For the user community, NSLS-II will offer a significantly higher degree of coherence in its beams than most other synchrotrons, so imaging techniques that take advantage of that superiority are at the forefront of detector R&D.
The CHX beamline, one of six project beamlines being built for NSLS-II, uses photon correlation spectroscopy. The goal is to detect the arrival time of photons with the highest possible resolution over the largest possible area. Current detectors allow a time resolution in the millisecond range and require the full detector area to be read out with millisecond frame rate. The detector being developed will provide a time resolution of 10 microseconds in the first generation and around 10 nanoseconds in the next. DOE is funding this effort, which is a collaboration involving Brookhaven, Fermilab, and AGH University of Science and Technology in Poland.
Another project beamline at NSLS-II, XPD, will enable diffraction using x-rays in the 50-100 keV range. At these energies, silicon becomes very transparent, so any silicon-based detector will be extremely inefficient. Work has begun on a technology based on germanium, which is much more highly absorbing in this energy range. Although this is extremely challenging, success will enable a range of new detectors and a new generation of experiments making use of high-energy x-rays.

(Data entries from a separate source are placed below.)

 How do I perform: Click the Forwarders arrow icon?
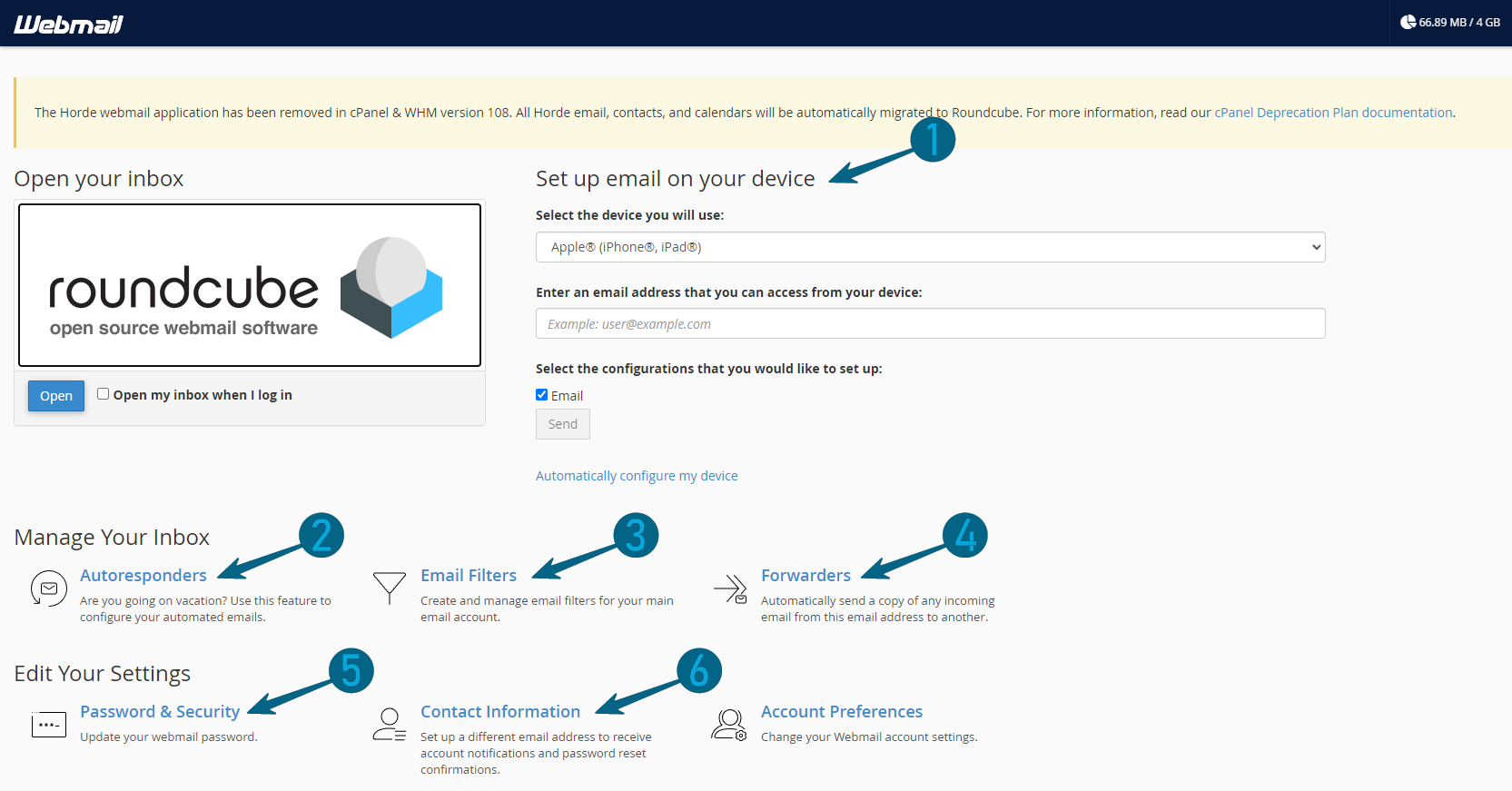[730, 588]

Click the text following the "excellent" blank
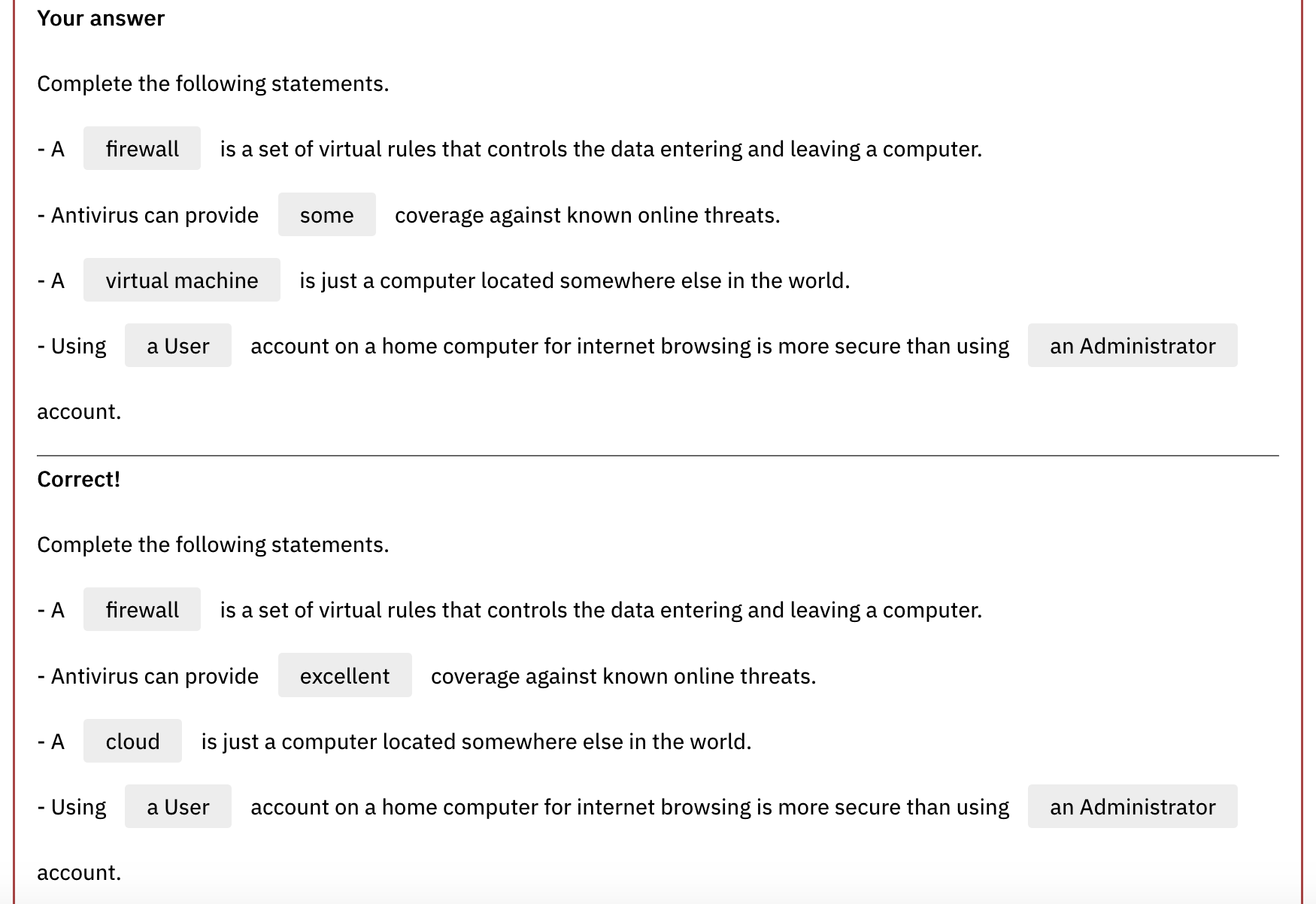[623, 676]
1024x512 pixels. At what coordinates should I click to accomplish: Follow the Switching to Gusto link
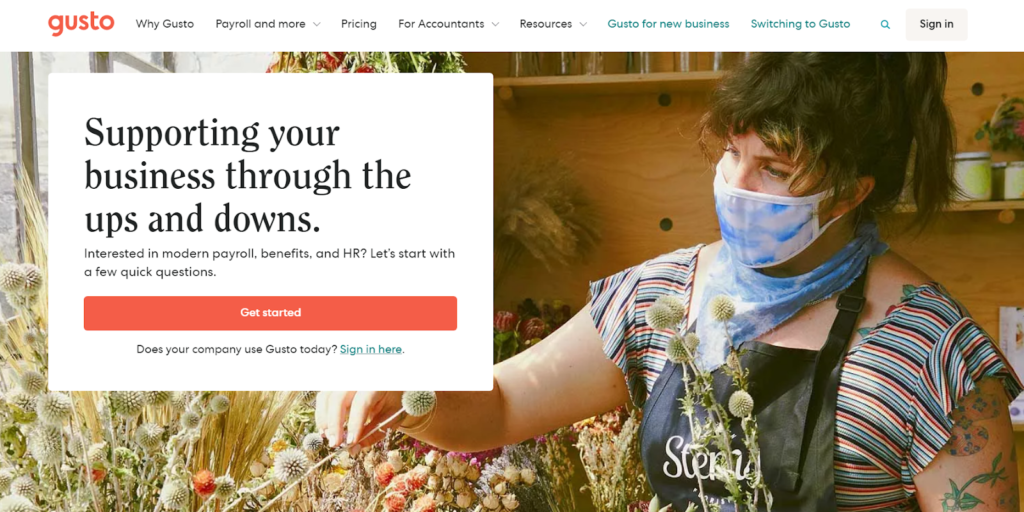800,24
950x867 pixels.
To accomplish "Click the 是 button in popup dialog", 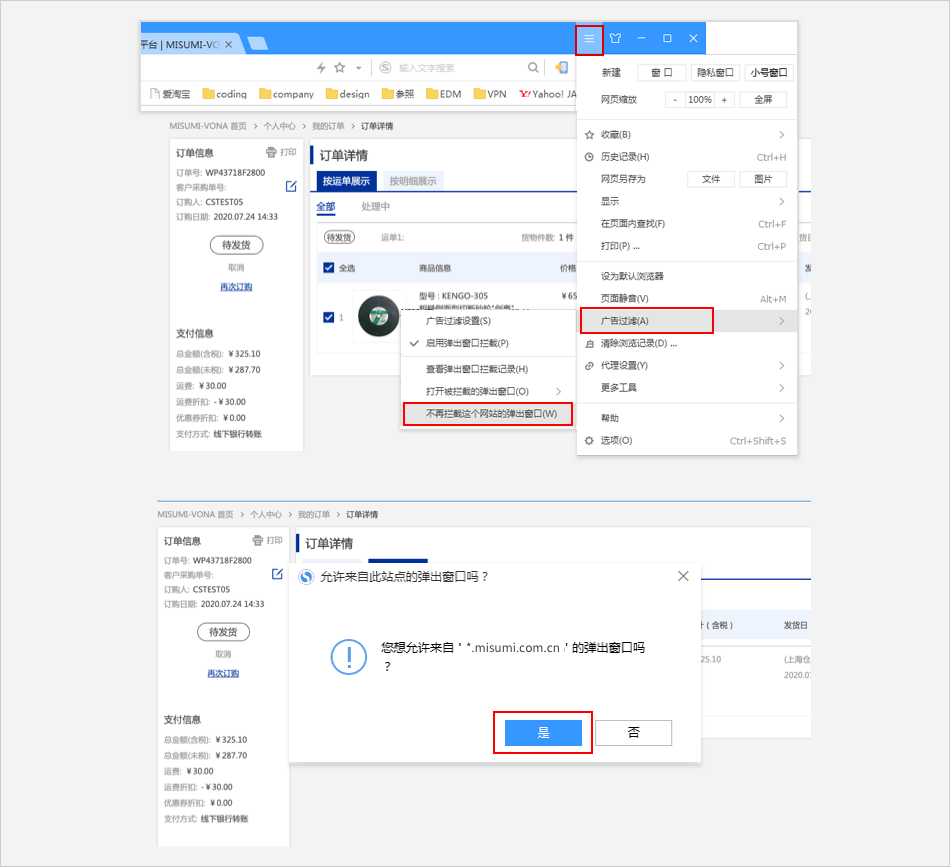I will [543, 733].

Detector R&D can also help NSLS users to do better experiments. One user from the National Institute of Standards and Technology presented a challenge: Measure samples simultaneously using a technique known as EXAFS. The solution: A miniature four-channel ionization chamber was developed, providing an excellent way to do comparative experiments. A bonus: These devices have also proved useful at the Advanced Photon Source at Argonne National Laboratory.